My first instinct was to refer Ian to the contemporary King of AI, Siraj Raval, and his free curriculum “Learn Data Science in 3 Months”. The video, however, was created six months ago (a lifetime in the ever-changing world of data science) and I saw some opportunities to update it.
Some courses were gone or had changed… so I updated/replaced them.Some people prefer a written guide… so I typed it out.Some need to know why a topic is important to understand it… so I added explanations.Finally, (based on personal experience) some can get stuck on any single course no matter how interesting it is. I always like to have an additional course available that may explain something a different way or fill in some knowledge gaps… so I added some alternatives/additions.
Hopefully, this complete curriculum to becoming a data scientist helps Ian and anyone else interested in the field!
1. Learn Python
Tools you’ll use? Python
Massachusetts Institute of Technology (MIT) | Introduction to Computer Science and Programming in Python
Kaggle | Python
Siraj Raval | Learn Python for Data Science
2. Learn Statistics and Probability
Math
As a data scientist, you’ll have to extract useful information from extremely imperfect data. You can’t completely eliminate uncertainty but you can reduce it with a strong grasp of statistics and probability fundamentals.

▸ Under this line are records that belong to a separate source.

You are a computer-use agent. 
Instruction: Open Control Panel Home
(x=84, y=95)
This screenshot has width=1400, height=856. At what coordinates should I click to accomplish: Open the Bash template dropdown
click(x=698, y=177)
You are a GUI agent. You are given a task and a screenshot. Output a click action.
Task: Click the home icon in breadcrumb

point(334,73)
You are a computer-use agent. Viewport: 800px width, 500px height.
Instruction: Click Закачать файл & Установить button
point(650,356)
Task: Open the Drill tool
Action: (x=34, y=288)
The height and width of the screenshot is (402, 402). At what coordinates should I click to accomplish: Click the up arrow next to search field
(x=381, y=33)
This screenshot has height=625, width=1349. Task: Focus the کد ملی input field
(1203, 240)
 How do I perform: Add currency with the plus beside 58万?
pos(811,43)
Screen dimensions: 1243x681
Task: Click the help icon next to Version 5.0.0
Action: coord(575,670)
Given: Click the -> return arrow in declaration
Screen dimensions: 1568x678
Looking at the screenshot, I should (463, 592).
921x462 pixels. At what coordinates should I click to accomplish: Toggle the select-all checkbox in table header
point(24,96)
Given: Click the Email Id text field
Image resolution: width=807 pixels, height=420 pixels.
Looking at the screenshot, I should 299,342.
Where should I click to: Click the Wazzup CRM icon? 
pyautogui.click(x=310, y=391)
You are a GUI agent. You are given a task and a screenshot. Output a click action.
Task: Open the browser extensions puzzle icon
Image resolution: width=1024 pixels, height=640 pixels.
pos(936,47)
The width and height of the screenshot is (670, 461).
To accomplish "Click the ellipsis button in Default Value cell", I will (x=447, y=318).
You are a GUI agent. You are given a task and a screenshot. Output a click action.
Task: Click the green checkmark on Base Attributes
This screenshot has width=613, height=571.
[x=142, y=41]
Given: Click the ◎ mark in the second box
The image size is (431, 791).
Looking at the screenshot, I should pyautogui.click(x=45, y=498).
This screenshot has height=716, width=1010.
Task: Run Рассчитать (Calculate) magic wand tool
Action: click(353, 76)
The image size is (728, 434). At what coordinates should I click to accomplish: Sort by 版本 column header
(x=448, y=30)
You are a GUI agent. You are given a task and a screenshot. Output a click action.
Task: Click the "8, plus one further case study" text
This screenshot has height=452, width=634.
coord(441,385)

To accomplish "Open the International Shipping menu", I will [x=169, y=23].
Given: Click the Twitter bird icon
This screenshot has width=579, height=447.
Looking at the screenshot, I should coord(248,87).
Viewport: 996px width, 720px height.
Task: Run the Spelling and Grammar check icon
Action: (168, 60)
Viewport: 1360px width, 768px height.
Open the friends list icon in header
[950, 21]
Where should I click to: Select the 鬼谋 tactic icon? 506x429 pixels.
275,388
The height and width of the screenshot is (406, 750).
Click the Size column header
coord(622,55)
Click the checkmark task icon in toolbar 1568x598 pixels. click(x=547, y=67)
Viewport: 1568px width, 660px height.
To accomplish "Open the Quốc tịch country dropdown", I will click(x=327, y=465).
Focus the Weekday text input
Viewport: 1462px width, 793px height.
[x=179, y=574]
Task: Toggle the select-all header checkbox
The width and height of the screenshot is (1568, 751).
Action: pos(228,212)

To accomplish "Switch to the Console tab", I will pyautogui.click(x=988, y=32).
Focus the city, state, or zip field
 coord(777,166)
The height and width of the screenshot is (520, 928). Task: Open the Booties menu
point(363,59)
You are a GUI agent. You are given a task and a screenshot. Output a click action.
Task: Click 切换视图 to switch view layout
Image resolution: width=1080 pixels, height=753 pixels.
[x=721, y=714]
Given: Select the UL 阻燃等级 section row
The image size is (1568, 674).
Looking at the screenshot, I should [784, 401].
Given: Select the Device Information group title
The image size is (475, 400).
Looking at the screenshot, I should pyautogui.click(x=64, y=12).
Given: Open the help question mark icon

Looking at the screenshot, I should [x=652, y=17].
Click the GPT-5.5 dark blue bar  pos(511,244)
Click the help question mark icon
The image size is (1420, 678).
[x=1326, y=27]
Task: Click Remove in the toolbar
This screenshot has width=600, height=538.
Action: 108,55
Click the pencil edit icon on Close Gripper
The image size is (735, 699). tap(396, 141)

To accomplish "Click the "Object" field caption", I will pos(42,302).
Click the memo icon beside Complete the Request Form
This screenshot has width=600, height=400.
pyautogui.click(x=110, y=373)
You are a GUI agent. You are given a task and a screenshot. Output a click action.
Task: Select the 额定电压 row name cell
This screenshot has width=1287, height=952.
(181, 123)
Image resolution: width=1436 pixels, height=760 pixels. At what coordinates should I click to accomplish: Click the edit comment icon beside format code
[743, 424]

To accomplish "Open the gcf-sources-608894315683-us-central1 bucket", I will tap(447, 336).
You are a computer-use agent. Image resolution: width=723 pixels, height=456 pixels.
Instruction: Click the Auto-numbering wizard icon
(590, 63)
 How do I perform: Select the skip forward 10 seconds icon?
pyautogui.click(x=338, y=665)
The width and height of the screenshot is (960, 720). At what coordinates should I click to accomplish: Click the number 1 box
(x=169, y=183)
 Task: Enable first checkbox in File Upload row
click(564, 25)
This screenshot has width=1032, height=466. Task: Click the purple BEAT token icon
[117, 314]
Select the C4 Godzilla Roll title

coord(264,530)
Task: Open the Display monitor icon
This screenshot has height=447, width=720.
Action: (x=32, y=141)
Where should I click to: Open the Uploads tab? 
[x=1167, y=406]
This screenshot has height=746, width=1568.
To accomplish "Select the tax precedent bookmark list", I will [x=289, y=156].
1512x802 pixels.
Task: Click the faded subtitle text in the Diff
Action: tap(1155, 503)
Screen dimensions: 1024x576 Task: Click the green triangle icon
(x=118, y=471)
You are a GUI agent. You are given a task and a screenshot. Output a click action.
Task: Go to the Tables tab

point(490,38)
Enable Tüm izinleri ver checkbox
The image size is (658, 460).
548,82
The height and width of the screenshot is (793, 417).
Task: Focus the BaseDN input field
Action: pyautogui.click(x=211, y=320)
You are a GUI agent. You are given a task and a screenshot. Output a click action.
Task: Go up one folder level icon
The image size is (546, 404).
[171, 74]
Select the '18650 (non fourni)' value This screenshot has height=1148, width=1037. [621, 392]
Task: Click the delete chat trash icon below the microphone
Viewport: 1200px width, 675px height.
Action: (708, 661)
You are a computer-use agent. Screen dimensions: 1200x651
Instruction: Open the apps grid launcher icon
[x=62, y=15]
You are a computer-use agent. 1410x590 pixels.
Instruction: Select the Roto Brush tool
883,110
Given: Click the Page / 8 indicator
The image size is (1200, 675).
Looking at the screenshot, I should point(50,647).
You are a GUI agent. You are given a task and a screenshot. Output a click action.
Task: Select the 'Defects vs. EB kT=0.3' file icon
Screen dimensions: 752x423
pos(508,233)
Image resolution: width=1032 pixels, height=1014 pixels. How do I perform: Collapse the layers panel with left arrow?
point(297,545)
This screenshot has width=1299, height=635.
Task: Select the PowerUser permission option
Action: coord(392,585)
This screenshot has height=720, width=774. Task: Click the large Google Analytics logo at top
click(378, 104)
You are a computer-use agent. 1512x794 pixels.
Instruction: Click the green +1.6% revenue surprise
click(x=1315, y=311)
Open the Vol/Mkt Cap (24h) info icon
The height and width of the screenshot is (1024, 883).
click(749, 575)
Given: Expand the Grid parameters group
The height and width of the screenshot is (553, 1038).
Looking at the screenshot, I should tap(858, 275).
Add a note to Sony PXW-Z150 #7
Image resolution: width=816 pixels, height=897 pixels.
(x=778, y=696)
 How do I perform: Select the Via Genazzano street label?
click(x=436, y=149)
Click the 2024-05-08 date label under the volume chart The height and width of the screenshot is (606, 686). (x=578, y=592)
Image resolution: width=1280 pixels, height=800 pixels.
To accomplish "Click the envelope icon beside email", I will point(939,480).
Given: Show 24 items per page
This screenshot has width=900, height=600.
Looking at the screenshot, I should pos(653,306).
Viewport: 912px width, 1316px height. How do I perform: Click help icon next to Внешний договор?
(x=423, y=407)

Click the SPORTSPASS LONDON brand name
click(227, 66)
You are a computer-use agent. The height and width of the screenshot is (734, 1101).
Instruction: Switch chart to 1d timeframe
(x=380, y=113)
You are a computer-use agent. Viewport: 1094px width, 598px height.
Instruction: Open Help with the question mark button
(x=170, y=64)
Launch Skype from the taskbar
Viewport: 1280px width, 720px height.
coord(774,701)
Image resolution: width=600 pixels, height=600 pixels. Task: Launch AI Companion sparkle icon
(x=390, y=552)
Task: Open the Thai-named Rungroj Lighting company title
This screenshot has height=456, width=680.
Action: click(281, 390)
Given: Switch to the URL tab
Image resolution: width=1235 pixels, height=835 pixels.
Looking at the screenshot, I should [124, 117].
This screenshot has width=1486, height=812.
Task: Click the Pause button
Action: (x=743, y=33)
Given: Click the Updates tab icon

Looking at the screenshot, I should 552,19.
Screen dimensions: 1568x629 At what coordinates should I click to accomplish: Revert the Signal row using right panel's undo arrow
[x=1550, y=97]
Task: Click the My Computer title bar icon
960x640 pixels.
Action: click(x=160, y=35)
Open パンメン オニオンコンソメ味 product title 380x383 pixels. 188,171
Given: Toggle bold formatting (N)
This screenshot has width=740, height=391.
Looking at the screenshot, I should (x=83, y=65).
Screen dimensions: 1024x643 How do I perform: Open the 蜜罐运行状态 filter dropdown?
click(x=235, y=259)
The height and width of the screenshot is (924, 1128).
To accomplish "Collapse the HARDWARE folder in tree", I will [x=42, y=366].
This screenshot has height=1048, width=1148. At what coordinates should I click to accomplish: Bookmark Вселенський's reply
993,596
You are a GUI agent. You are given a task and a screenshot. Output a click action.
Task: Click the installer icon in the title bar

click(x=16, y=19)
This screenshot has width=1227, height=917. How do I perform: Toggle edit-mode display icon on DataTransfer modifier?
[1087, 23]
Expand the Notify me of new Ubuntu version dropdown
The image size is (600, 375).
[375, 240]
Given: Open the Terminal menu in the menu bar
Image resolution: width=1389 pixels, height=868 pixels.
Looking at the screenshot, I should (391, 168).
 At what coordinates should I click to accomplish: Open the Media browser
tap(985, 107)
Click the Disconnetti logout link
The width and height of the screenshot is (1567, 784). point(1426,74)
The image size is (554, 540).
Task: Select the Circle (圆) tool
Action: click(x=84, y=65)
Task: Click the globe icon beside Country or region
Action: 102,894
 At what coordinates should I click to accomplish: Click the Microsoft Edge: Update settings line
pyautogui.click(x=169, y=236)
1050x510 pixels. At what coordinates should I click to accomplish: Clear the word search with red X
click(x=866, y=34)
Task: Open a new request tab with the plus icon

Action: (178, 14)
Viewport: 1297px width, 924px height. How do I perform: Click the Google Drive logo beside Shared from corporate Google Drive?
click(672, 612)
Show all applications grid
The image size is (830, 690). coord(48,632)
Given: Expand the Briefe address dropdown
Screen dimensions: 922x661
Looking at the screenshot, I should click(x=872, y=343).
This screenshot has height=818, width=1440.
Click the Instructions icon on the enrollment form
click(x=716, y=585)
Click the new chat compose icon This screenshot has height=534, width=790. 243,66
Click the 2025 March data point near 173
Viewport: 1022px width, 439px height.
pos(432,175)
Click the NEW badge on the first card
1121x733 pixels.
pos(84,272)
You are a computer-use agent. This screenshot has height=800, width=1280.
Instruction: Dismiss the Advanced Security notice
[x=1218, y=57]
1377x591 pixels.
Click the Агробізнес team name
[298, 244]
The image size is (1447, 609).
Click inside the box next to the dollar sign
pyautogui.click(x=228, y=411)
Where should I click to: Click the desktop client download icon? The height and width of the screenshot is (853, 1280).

Khan Academy | Statistics and Probability
UC San Diego | Probability and Statistics in Data Science using Python
3. Learn Data Analysis
Pandas, R
Data analysis enables you to summarize the characteristics of a data set. This deeper understanding of the data can direct you to the best way to extract useful, actionable conclusions. In short… learn how to understand and clean data. It’s what 90% of your time will be spent doing.
Georgia Tech | Computing for Data Analysis
Kaggle | Pandas